**Records for this task**.
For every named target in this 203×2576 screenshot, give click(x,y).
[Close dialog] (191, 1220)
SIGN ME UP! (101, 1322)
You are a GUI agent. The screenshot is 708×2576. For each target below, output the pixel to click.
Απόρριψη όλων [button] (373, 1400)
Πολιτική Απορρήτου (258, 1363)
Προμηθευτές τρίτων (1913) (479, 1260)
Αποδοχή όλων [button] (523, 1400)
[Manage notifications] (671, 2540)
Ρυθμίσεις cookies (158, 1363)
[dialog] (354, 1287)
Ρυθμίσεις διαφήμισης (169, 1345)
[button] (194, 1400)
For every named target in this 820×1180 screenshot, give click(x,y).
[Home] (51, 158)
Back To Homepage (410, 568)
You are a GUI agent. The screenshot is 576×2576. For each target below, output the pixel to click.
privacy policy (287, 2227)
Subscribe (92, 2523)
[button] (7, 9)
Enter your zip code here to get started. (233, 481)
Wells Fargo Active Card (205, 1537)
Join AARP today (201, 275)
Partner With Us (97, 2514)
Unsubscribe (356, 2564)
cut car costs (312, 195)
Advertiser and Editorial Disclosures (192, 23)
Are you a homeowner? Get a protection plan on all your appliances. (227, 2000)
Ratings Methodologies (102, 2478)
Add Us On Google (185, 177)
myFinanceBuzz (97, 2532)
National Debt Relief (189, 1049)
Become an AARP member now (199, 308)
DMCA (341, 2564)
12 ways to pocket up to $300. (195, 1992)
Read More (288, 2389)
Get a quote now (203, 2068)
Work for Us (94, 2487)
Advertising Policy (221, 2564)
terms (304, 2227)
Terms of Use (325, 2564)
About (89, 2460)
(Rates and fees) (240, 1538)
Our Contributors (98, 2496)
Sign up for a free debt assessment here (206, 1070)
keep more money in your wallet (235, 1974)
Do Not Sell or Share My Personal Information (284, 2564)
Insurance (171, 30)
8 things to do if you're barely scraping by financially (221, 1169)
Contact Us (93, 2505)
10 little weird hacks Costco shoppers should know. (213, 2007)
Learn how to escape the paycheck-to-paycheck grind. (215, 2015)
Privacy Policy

**Exercise requirements**.
Count the lines in the listing above that include the word "below", and respond with that number alone.

**The completed task**.
2